Se colocar mais emenda de comissão como obrigatória a gente acaba de arrebentar o Orçamento brasileiro
Mas isso vale apenas para as emendas individuais. As de comissão, por exemplo, não seguem essa regra.
Eu sou contra a impositividade para as emendas de comissão. Se colocar mais emenda de comissão como obrigatória a gente acaba de arrebentar o Orçamento brasileiro.
Na LDO de 2024, cogitou-se criar um novo tipo de emenda: a de liderança. Isso está descartado?
Da minha parte, está descartadíssimo.
E calendário para pagamento das emendas?
O calendário de pagamento é com base nas receitas, né? Você não pode pagar todas as emendas no mês de abril, por exemplo. Tem que ser pago gradualmente. No primeiro trimestre, paga um porcentual. No segundo, paga outro porcentual. E uma parte fica para o final do ano. Lá atrás, no governo Fernando Henrique, quando eu era deputado, as emendas, mesmo as individuais, só eram pagas nos últimos dias de dezembro. Parece que era de propósito. E naquele tempo as emendas não eram positivas, então, se o deputado votasse contra (o governo), não recebia. Ficava de castigo.
Esse, inclusive, é o argumento do Congresso para tornar esses pagamentos cada vez mais impositivos, né?
Exatamente. Falamos: vamos nos libertar. A oposição, naquela época, não recebia emenda coisa nenhuma. Não recebia nada. Se uma pessoa, até mesmo da base, fazia um discurso contra o governo, não era nem recebido na Casa Civil. Eu vivi essa fase. Tirava a liberdade até da pessoa ficar desgostosa com o governo.
O sr. vem conversando com diversos ministérios antes de fechar o relatório final da LDO. Quais demandas foram apresentadas?

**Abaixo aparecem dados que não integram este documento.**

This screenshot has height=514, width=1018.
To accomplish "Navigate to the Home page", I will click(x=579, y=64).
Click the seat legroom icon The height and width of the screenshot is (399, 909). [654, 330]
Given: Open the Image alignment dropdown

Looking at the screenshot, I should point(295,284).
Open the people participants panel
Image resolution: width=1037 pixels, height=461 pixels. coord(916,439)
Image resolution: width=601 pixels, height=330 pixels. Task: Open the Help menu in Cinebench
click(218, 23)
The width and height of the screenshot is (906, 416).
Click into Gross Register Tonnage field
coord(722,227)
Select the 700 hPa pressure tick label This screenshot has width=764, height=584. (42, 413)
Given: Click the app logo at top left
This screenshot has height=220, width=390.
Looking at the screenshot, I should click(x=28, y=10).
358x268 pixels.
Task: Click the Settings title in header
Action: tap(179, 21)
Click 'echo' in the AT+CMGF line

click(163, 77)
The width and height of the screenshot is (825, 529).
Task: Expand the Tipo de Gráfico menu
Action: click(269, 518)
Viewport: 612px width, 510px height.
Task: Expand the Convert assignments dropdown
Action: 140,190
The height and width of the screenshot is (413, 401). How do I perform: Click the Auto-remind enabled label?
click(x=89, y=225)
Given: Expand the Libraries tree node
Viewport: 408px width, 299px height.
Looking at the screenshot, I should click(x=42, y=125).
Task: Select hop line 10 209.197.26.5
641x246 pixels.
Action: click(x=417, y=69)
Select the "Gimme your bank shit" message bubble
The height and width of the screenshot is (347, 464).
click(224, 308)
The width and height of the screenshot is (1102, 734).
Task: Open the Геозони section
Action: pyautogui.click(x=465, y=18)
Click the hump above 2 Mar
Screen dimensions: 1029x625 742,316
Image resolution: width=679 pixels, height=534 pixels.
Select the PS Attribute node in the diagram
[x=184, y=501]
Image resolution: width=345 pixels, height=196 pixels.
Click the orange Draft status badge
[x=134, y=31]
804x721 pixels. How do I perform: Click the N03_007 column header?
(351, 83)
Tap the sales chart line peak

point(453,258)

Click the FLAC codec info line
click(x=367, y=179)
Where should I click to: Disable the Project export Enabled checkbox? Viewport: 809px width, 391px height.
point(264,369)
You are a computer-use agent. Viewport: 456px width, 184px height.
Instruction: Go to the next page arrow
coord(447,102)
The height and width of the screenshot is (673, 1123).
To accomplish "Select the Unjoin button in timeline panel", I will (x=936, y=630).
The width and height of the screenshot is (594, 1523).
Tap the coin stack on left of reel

Alguns ministérios propuseram ajustes. A ministra (do Meio Ambiente) Marina Silva, por exemplo, pediu para a gente observar o dinheiro do Fundo Amazônia, que são R$ 3 bilhões. O orçamento dela é de R$ 2 bilhões. Quando ela aprova um projeto do Fundo Amazônia, ela tem de deduzir do Orçamento dela. Ela falou: “Isso não é justo”. Eu levei esse assunto ao (ministro da Fazenda Fernando) Haddad. Já o ministro da Educação questionou o porquê da pasta pagar os hospitais universitários, que são gastos de saúde. São R$ 17 bilhões. Mas ninguém aceita mexer nisso.